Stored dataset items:
----
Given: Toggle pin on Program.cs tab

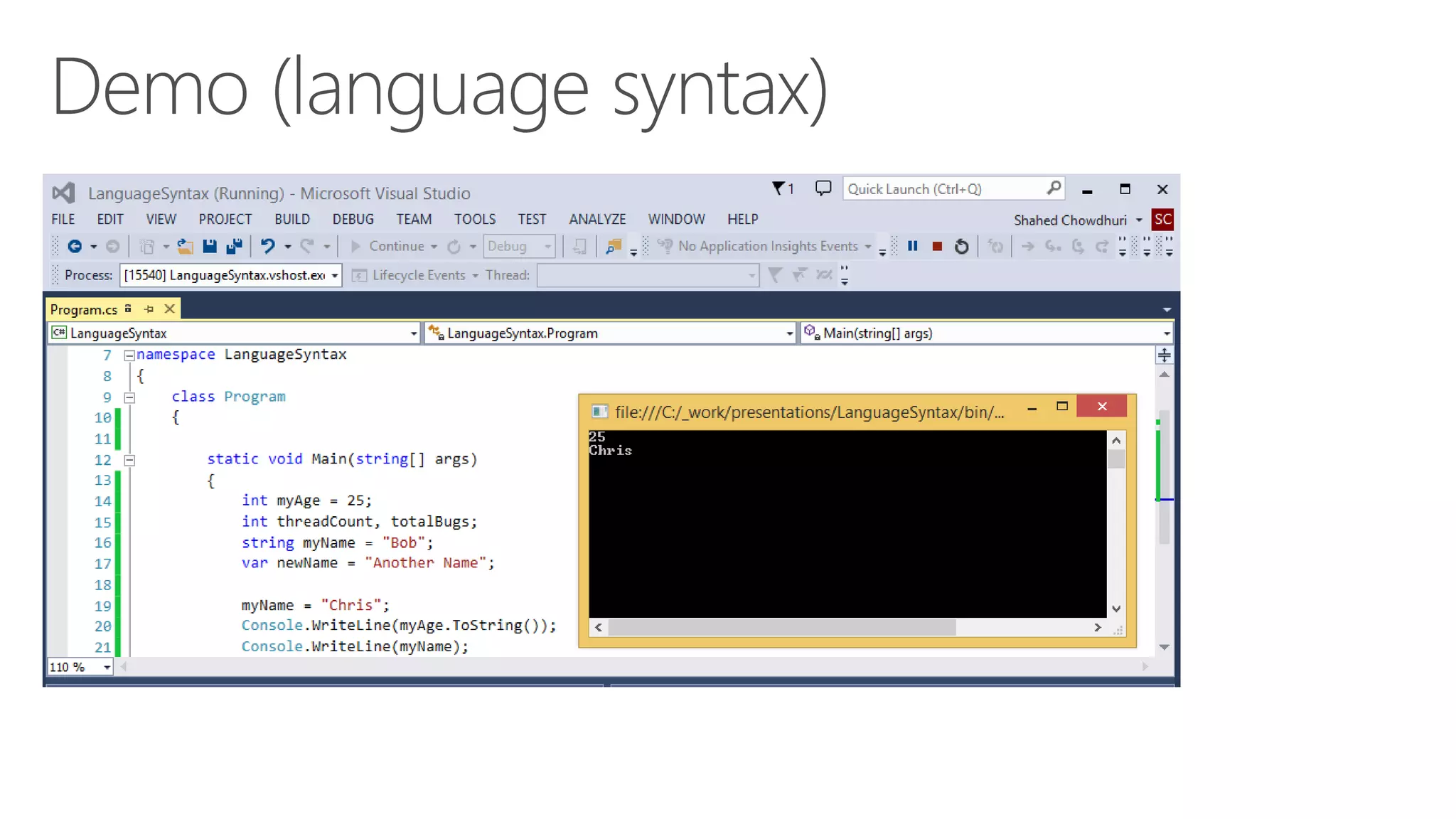Looking at the screenshot, I should (149, 309).
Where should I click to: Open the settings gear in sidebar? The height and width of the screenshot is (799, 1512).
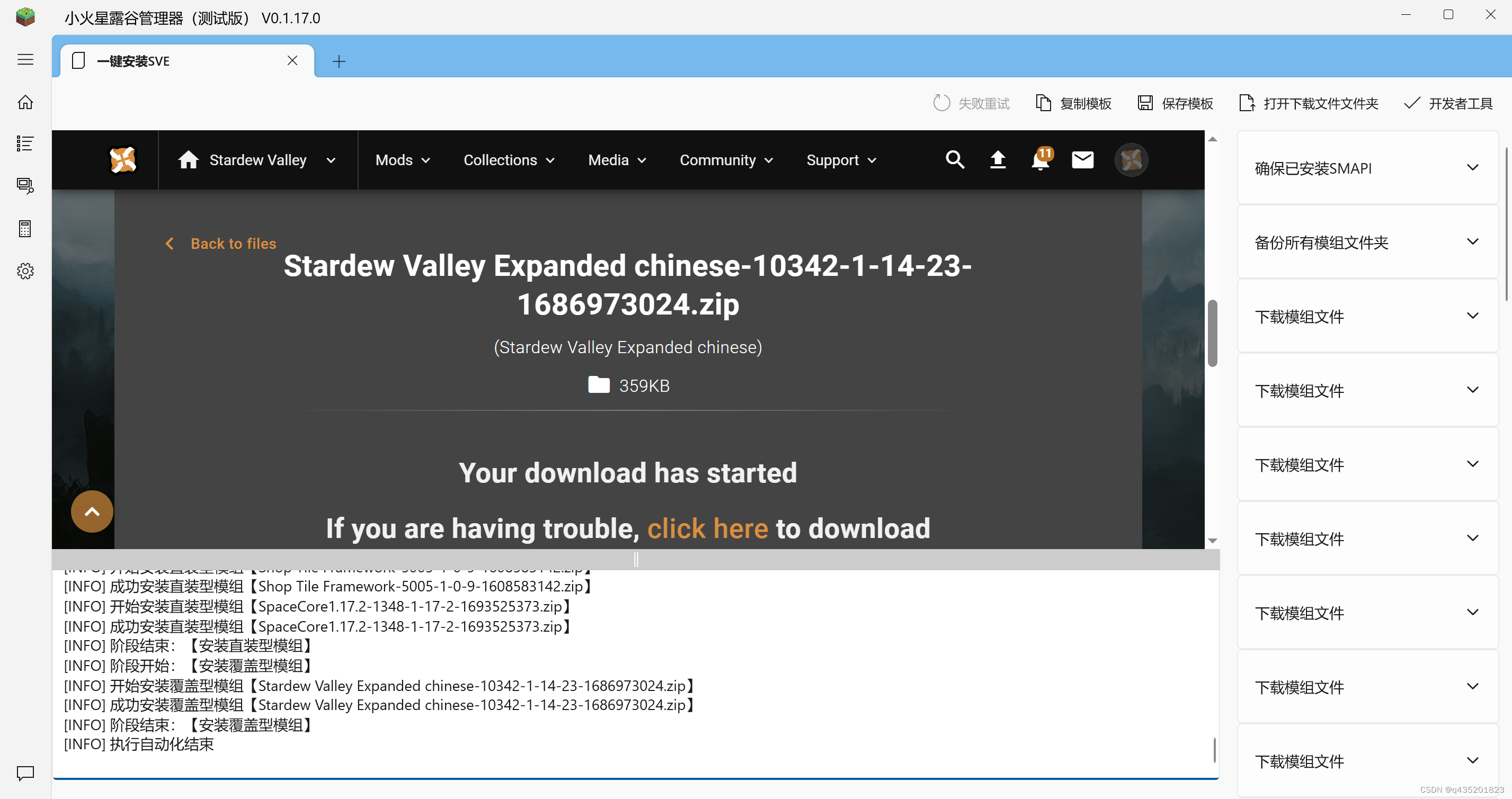[x=25, y=271]
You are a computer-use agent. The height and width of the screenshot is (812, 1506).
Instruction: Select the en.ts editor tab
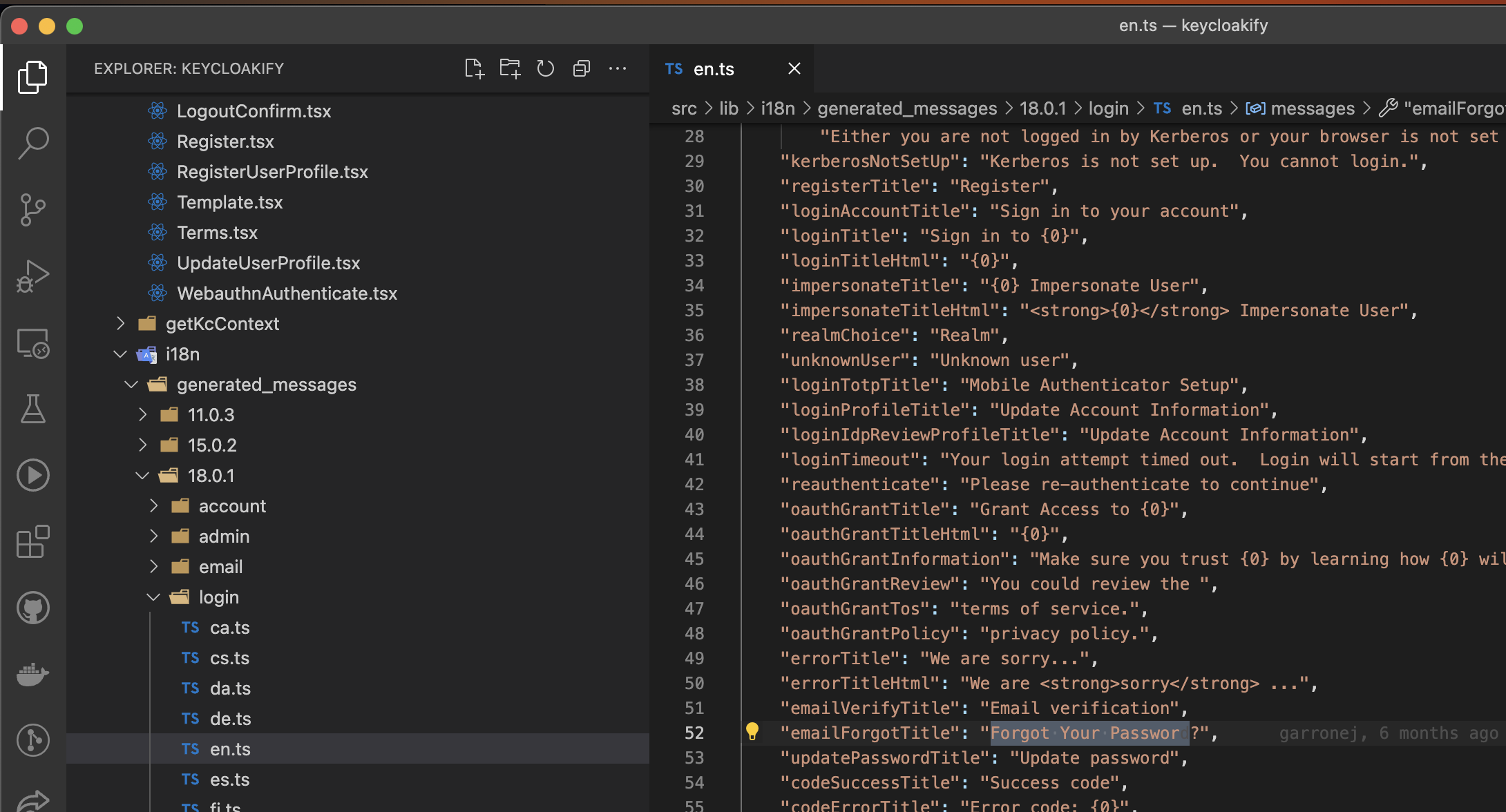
----
- Work to be completed
From the line with "Where should I" to the last line above, restate each line word for word, but skip the pictures.

- Expected output
Where should I click to: Open the settings gear in sidebar? The height and width of the screenshot is (799, 1512).
[x=25, y=271]
You are a computer-use agent. The height and width of the screenshot is (812, 1506).
Instruction: Select the en.ts editor tab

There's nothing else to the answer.